Deux ascensions au Mont-Blanc : études de météorologie et d’histoire naturelle{1}.

Chaque été, des touristes partent de tous les points de l’Europe, se dirigeant vers les Alpes, et gravissent à l’envi les cimes les plus inaccessibles. Bientôt tous ces sommets neigeux dont la blancheur virginale était un emblème cher aux poètes auront été déflorés. En Angleterre, en Suisse, en Autriche, en Italie, se sont formés des clubs alpins dont les membres rivalisent de zèle et d’audace ; une noble émulation, un amour-propre légitime les animent et les excitent. On compte le petit nombre de sommets que leur pied n’a pas encore foulés. On ne pourrait faire un meilleur emploi de la vigueur, de l’agilité et de l’énergie qui caractérisent la jeunesse. Les exercices stéréotypés de la gymnastique régulière, les petits incidents et les petits obstacles de la chasse dans les plaines bien connues qui entourent l’héritage paternel, ne sauraient suffire à des esprits entreprenants servis par des corps sains et vigoureux.

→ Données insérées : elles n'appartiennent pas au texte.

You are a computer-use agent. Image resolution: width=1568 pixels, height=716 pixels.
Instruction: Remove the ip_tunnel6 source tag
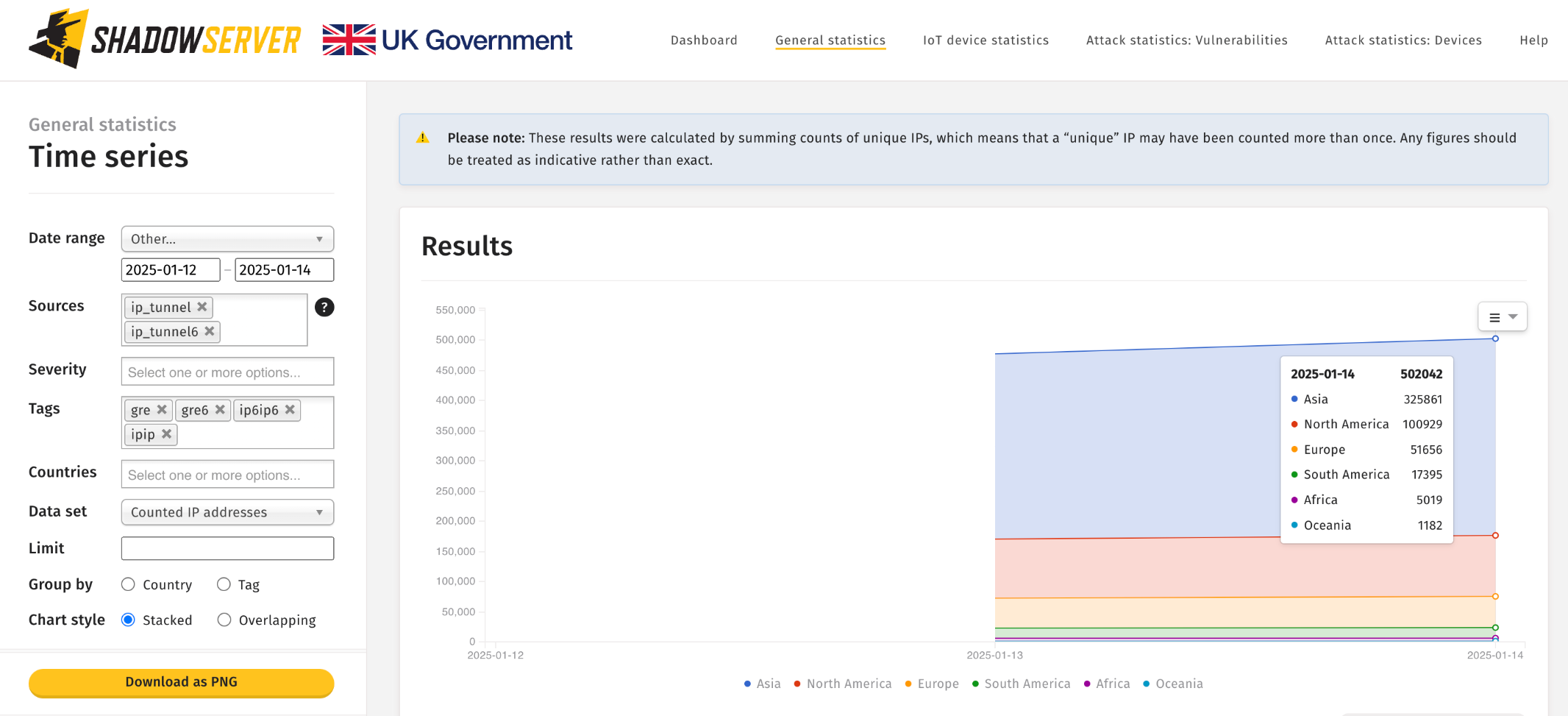210,332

Les Alpes sont une arène où ils peuvent déployer toutes leurs qualités physiques et morales. Des nuits passées dans les chalets ou sous une pierre près de la limite des neiges éternelles, les difficultés réelles et les dangers sérieux des glaciers, les obstacles imprévus de rochers verticaux barrant l’accès de la cime désirée, le froid, les effets de la raréfaction de l’air, des nuages enveloppant subitement la montagne dans une brume épaisse, les orages dont la foudre frappe si souvent les sommets, l’obscurité surprenant le voyageur au milieu de ces déserts de neige et de glace, voilà des fatigues dignes de la vigueur et des aspirations d’une jeunesse virile et bien trempée. Quel plaisir de vaincre des obstacles et de braver des périls où la vie est en définitive rarement en jeu, et quelle récompense après la victoire ! Du haut du sommet vaincu, on voit le monde à ses pieds, l’œil se promène au loin sur les vallées et sur les montagnes ; un délicieux repos succède à une fatigue momentanée, un appétit inconnu dans la plaine assaisonne le modeste repas que le guide sert sur le gazon émaillé de fleurs alpines ; un air pur, une lumière éclatante prêtent à tous les objets une beauté inconnue dans l’atmosphère épaisse des régions habitées ; le bien-être du corps réagit sur l’état de l’âme, qui se sent inondée de nobles désirs et de grandes pensées. Les intérêts mesquins et les vanités ridicules du monde s’évanouissent dans leur petitesse, on s’étonne d’y avoir songé, et on se promet de les ignorer désormais. Telles sont les jouissances pures et sans mélange que tout homme bien né éprouvera en présence du grand spectacle dont il est le centre. De plus vives encore sont réservées à celui qui gravit ce sommet avec la volonté d’étudier les lois du monde physique, les phénomènes de l’atmosphère, les productions de la nature dans ces froides régions, ou d’analyser la structure de ces montagnes qui semblent un chaos et sont l’expression d’une règle encore inconnue. Ces ascensions sont des ascensions scientifiques qui ont ajouté à la somme de nos connaissances ; les autres sont des ascensions pittoresques, satisfaisantes pour celui qui les accomplit, mais en général inutiles, car des sensations ne se communiquent guère : les impressions sont personnelles, et tout se résout en une série d’exclamations qui traduisent l’admiration, le contentement et le légitime orgueil du touriste triomphant.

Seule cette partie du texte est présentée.